Les enfants admis ces derniers jours dans les services d’urgence souffrent de douleurs abdominales, de diarrhées et vomissements, puis de fièvre ; les médecins découvrent ensuite une inflammation cardiaque ainsi qu’un syndrome respiratoire important. Par ailleurs, tous les enfants récemment admis dans les hôpitaux ne sont pas positifs au Covid-19 selon les tests PCR. A Trousseau, les médecins ont soigné une enfant qui n‘était pas positive par test PCR mais qui présentait tous les signes du Covid-19 au scanner.
Les scientifiques, comme le professeur Dauger, chef du service de réanimation pédiatrique de l’hôpital Robert-Debré, pensent qu’il doit y avoir une corrélation avec le Covid-19 mais on ne connaît pas encore la relation directe ni le mécanisme physiologique. Il confie ses doutes au journal Le Monde : « On reste avec des points d’interrogation. Est-ce une atteinte directe du virus ? ou des réactions post-infectieuses, des anomalies de la réponse immunitaire ? Ce n’est pas documenté pour l’instant. »

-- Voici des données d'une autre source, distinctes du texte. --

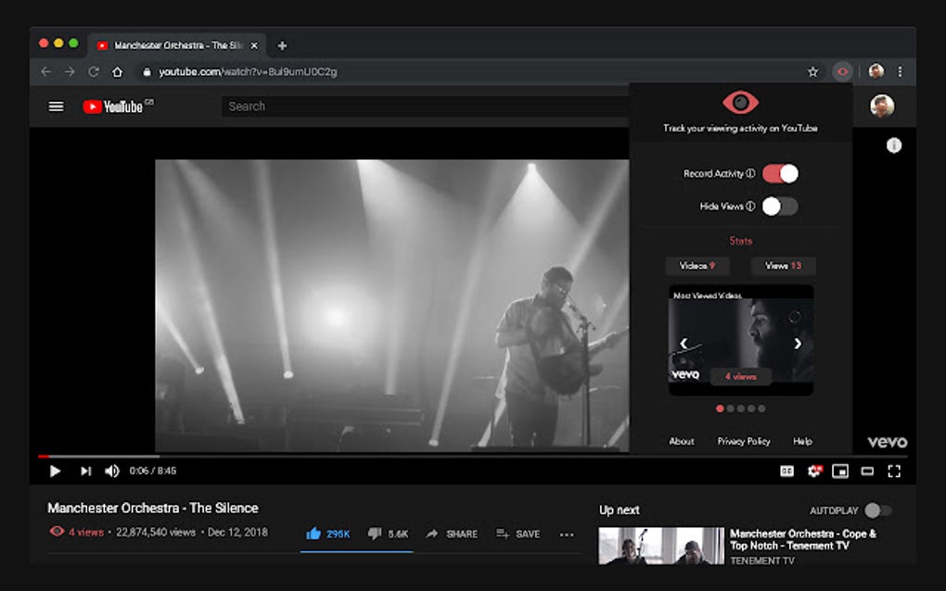Select the Videos 9 stats tab
Screen dimensions: 946x591
pos(697,266)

Alors que le premier ministre a annoncé ce 28 avril l’ouverture des écoles pour les petits dès le 11 mai, le ministre de la santé se veut rassurant face à ces nouvelles. « Je prends ça très très au sérieux. Nous n’avons absolument pas d’explication médicale à ce stade. » Il n’en demeure pas moins qu’il reste sur l’idée que les enfants sont peu touchés par le Covid-19 et ne compte pas, à ce jour, remettre en cause la réouverture des écoles.
Il est vrai que les médecins se veulent rassurants. Le professeur Léger précise ainsi que « L’évolution des malades traités est plutôt favorable, même s’il nécessite un séjour en réanimation, et des médicaments pour soutenir le cœur ». Il ajoute une note positive : « Pour les trois patients de mon service à Trousseau, tous ont récupéré ». « Il faut rassurer les parents, cela reste des cas rares qui ne remettent pas en cause le fait que les enfants sont moins sujets à des formes graves, et sont sans doute moins porteurs, moins vecteurs que les adultes » », abonde le professeur Dauger de l’hôpital Robert Debré.